REQUIREMENTS ::
Find every line of the records that contains the word "Task", matching case, and copy each such line.

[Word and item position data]
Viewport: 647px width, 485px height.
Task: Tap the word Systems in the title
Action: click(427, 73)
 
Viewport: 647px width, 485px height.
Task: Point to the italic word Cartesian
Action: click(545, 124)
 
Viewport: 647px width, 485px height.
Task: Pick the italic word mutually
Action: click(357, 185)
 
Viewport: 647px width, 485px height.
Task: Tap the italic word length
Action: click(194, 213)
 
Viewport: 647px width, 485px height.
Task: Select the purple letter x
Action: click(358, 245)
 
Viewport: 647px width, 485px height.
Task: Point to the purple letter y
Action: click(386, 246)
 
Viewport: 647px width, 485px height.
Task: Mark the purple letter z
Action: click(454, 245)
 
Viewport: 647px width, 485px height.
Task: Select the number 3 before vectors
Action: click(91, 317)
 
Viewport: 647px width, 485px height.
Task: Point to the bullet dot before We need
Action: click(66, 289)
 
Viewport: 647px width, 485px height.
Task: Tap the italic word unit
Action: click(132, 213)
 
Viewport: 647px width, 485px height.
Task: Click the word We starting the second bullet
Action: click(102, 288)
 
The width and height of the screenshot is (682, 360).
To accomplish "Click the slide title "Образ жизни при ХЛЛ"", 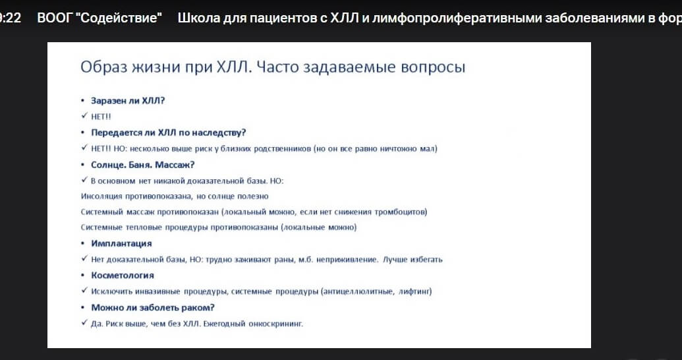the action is click(x=166, y=67).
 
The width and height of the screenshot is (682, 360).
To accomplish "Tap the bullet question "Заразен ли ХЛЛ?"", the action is click(x=128, y=101).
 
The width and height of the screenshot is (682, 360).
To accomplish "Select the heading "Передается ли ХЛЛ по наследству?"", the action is click(x=168, y=133).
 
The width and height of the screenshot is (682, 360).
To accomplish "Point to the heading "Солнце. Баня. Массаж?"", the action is click(x=143, y=165).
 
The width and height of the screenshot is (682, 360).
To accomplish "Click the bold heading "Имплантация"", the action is click(x=121, y=243).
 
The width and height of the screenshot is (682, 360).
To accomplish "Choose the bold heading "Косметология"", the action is click(x=123, y=275).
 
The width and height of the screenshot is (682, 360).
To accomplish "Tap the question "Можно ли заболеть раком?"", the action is click(x=153, y=307).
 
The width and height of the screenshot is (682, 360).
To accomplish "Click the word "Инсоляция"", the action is click(x=101, y=196).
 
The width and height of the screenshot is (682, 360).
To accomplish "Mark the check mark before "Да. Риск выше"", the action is click(x=84, y=322).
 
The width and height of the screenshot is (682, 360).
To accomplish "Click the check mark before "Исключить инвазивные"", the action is click(x=84, y=290).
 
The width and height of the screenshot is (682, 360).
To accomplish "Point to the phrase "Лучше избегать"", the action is click(x=412, y=259).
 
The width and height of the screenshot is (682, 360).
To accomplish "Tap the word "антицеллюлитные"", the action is click(x=358, y=291).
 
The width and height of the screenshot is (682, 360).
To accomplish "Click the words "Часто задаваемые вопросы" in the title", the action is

THE ANSWER ::
Task: Tap the word Systems in the title
Task: Point to the italic word Cartesian
Task: Pick the italic word mutually
Task: Tap the italic word length
Task: Select the purple letter x
Task: Point to the purple letter y
Task: Mark the purple letter z
Task: Select the number 3 before vectors
Task: Point to the bullet dot before We need
Task: Tap the italic word unit
Task: Click the word We starting the second bullet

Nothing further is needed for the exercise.